[Saved entries]
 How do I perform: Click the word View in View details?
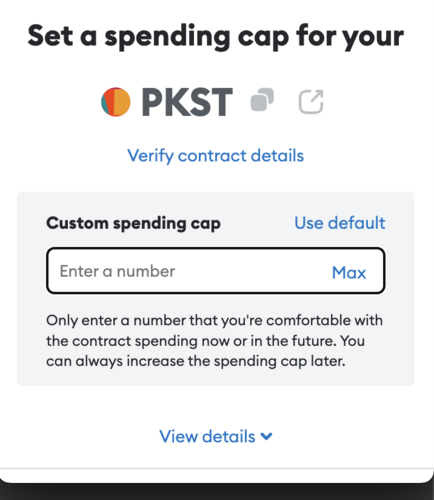[x=179, y=436]
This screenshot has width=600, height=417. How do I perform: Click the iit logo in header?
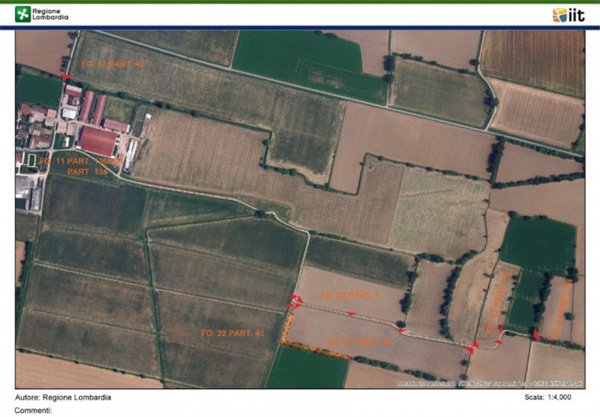coord(569,15)
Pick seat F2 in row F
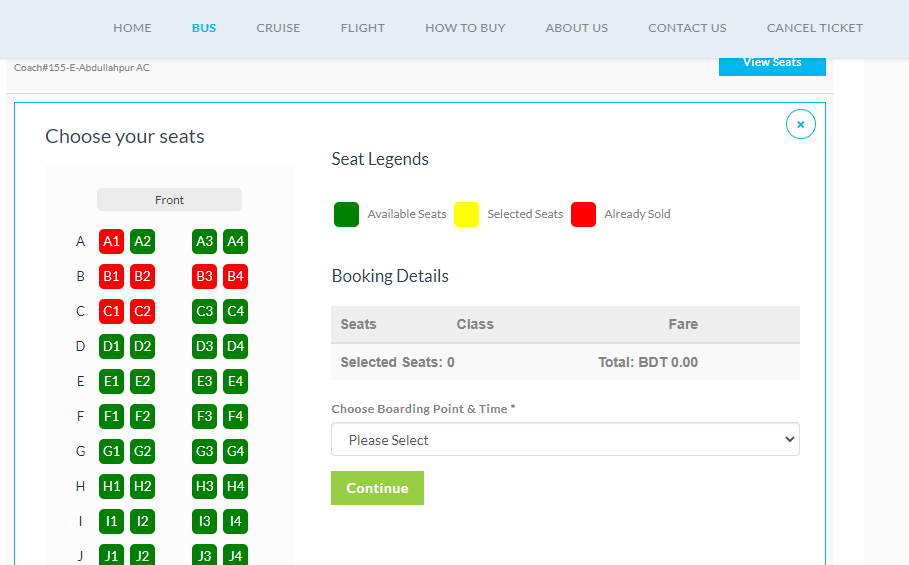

__WORK REQUIRED__:
Every entry above is to be repeated word for word, with all pictures omitted.

__SOLUTION TO THIS TASK__:
 How do I perform: Click the word View in View details?
[x=179, y=436]
This screenshot has width=600, height=417. How do I perform: Click the iit logo in header?
coord(569,15)
Pick seat F2 in row F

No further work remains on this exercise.